Notre pompier peut aussi exercer parallèlement une activité professionnelle. En cause, il travaille comme chauffeur de taxi indépendant. Il ne peut en revanche pas consacrer plus de quarante-huit heures par semaine en moyenne à cette autre activité et il ne peut pas non plus exercer cette autre activité professionnelle pendant ses heures de travail actives comme pompier réserviste. Les heures de travail actives sont non seulement les heures passées à intervenir sur un sinistre, mais également celles consacrées aux autres activités de la brigade, telles que les entraînements.
Joignable, disponible, appelable
Le pompier estime que les heures pendant lesquelles il est appelable doivent être qualifiées de temps de travail. Il argumente qu’il doit en permanence être en mesure de répondre rapidement à un appel d’urgence, de sorte qu’il ne peut se consacrer librement à des activités familiales et sociales ni à son activité professionnelle de chauffeur de taxi. Selon lui, le conseil municipal de Dublin méconnaît les règles en matière de repos journalier, de repos hebdomadaire et de durée maximale hebdomadaire de travail en imposant une garde de vingt-quatre heures sur vingt-quatre et sept jours sur sept et en ne qualifiant pas ces heures de temps de travail.
Cour de Justice
La question concrète sur laquelle la Cour se penche est de savoir si la période pendant laquelle le pompier est de garde sous régime d’astreinte, pendant laquelle il peut exercer une activité professionnelle indépendante avec l’autorisation de son employeur, mais pendant laquelle il doit arriver à la caserne dans les dix minutes maximum en cas d’appel d’urgence, doit être qualifiée de temps de travail.
La Cour de justice renvoie à cet égard à la directive 2003/88 qui fixe les prescriptions minimales de sécurité et de santé en matière d’aménagement du temps de travail. Le temps de travail au sens de cette directive est toute période durant laquelle le travailleur est au travail, à la disposition de l’employeur et dans l’exercice de son activité ou de ses fonctions, conformément aux législations et/ou pratiques nationales. Le temps de repos correspond quant à lui à toute période qui n’est pas du temps de travail.

§ **Énoncé 1**
Recopiez à l'identique les lignes des enregistrements, de celle qui contient « Click the man wearing the argyle sweater vest » jusqu'à la dernière ligne des enregistrements, les deux incluses. N'incluez pas les images dans votre réponse.

§ **Lignes d'un jeu de données**

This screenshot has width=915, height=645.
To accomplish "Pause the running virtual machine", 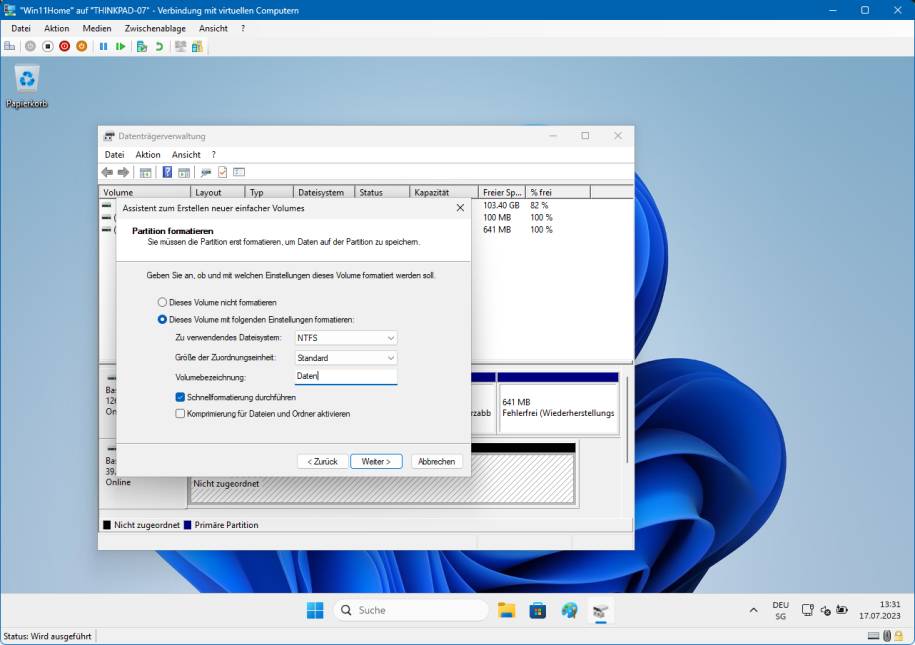I will point(104,45).
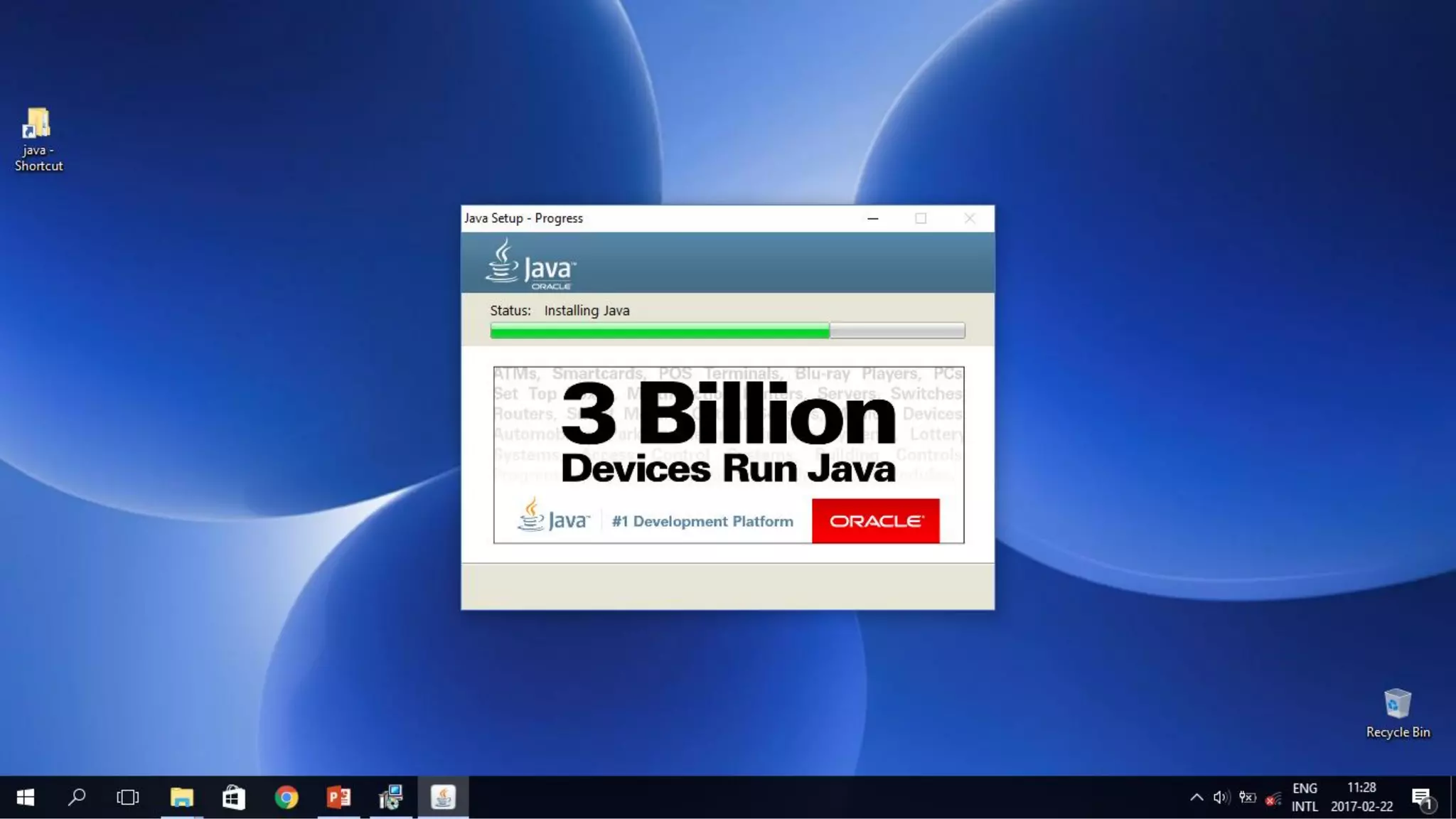Click the taskbar search magnifier
The height and width of the screenshot is (819, 1456).
(77, 798)
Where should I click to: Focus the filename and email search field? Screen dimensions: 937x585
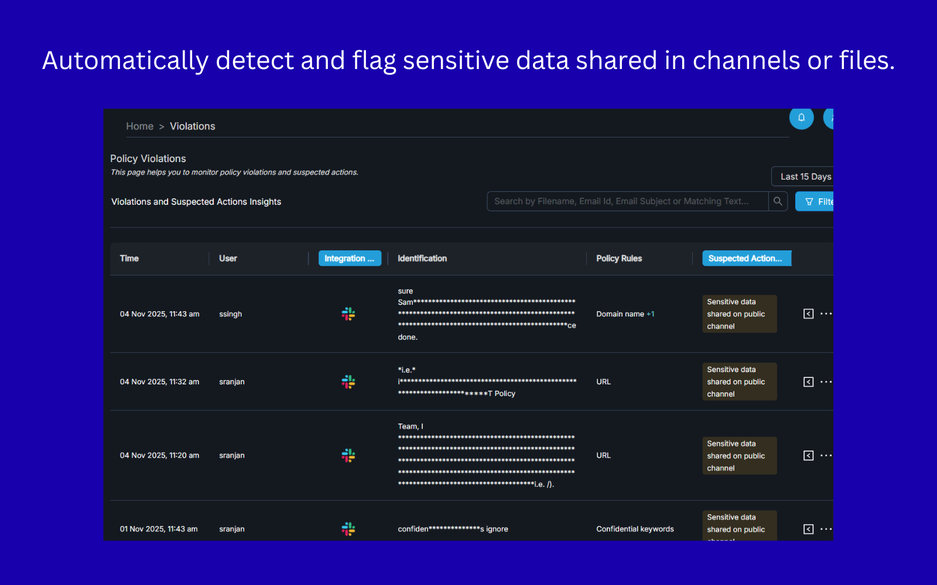coord(627,201)
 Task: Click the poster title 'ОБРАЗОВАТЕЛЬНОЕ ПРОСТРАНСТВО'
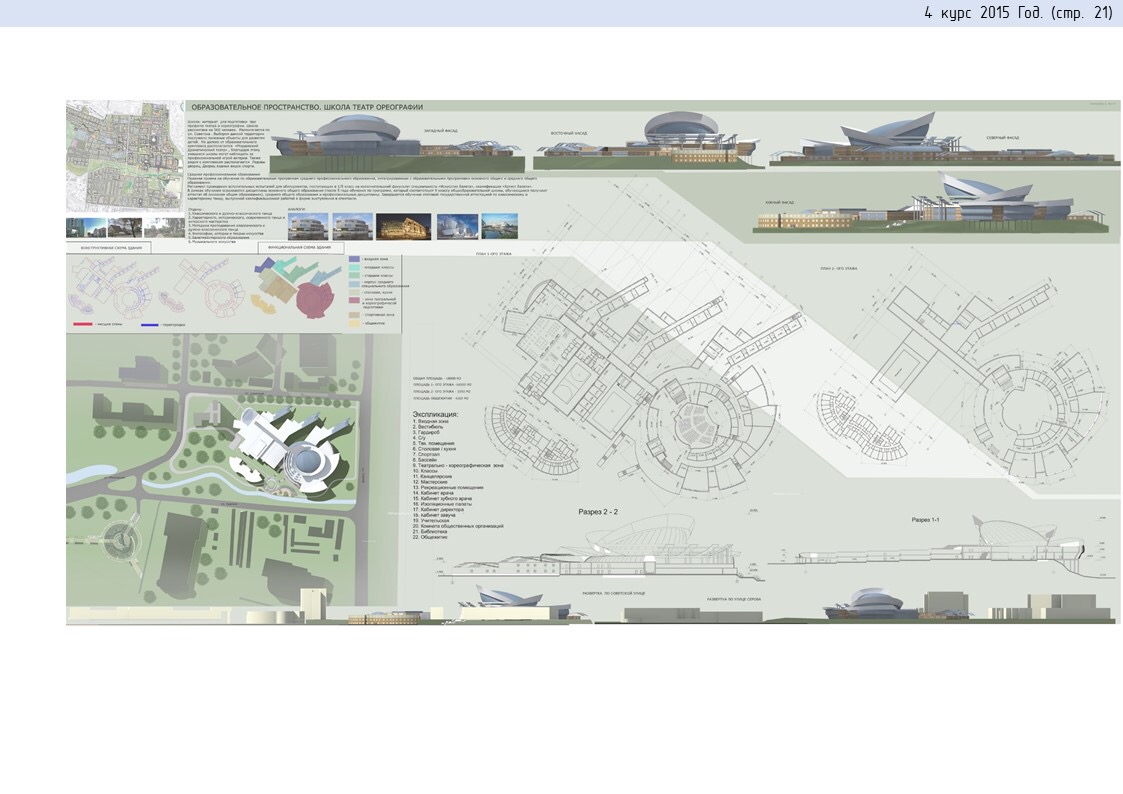(308, 107)
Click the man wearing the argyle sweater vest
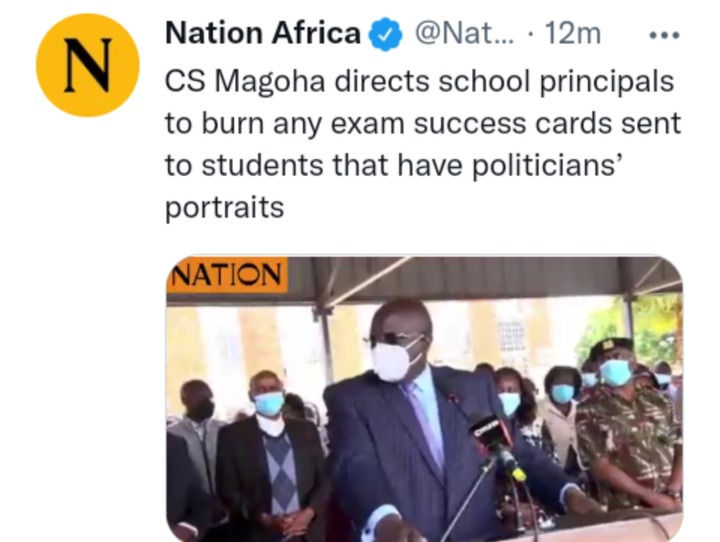 pyautogui.click(x=274, y=455)
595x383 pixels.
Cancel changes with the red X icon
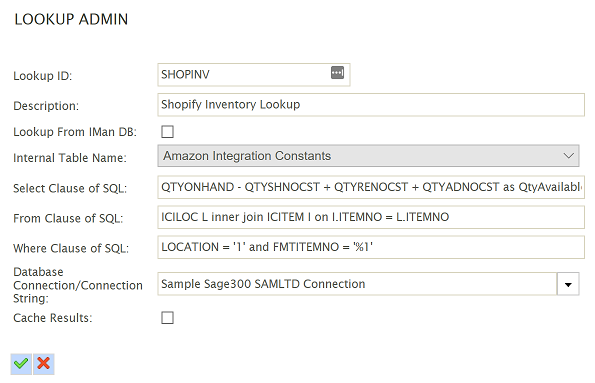(44, 364)
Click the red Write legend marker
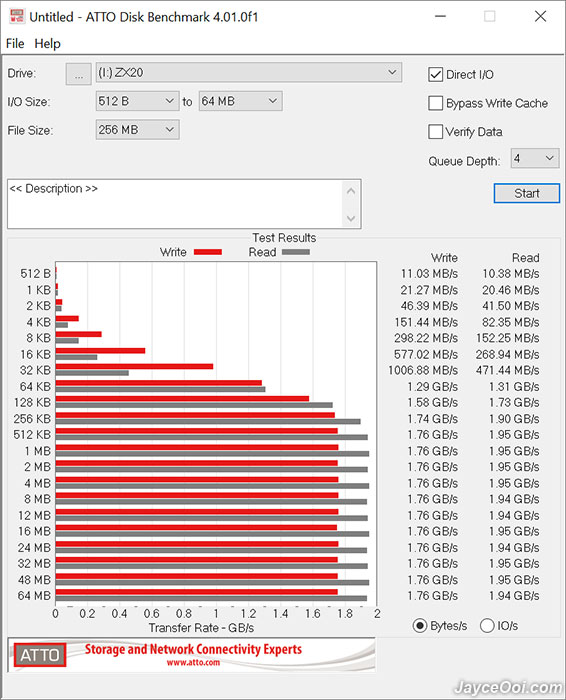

§ **Énoncé 2**
Restituez mot pour mot le passage du texte fourni qui commence aux mots « Joignable, disponible, appelable » et s'arrête après « heures de temps de travail. ».

§ **Corrigé complet 1**
Click the man wearing the argyle sweater vest
 pyautogui.click(x=274, y=455)
595x383 pixels.
Cancel changes with the red X icon
(44, 364)
Click the red Write legend marker

§ **Corrigé complet 2**
Joignable, disponible, appelable
Le pompier estime que les heures pendant lesquelles il est appelable doivent être qualifiées de temps de travail. Il argumente qu’il doit en permanence être en mesure de répondre rapidement à un appel d’urgence, de sorte qu’il ne peut se consacrer librement à des activités familiales et sociales ni à son activité professionnelle de chauffeur de taxi. Selon lui, le conseil municipal de Dublin méconnaît les règles en matière de repos journalier, de repos hebdomadaire et de durée maximale hebdomadaire de travail en imposant une garde de vingt-quatre heures sur vingt-quatre et sept jours sur sept et en ne qualifiant pas ces heures de temps de travail.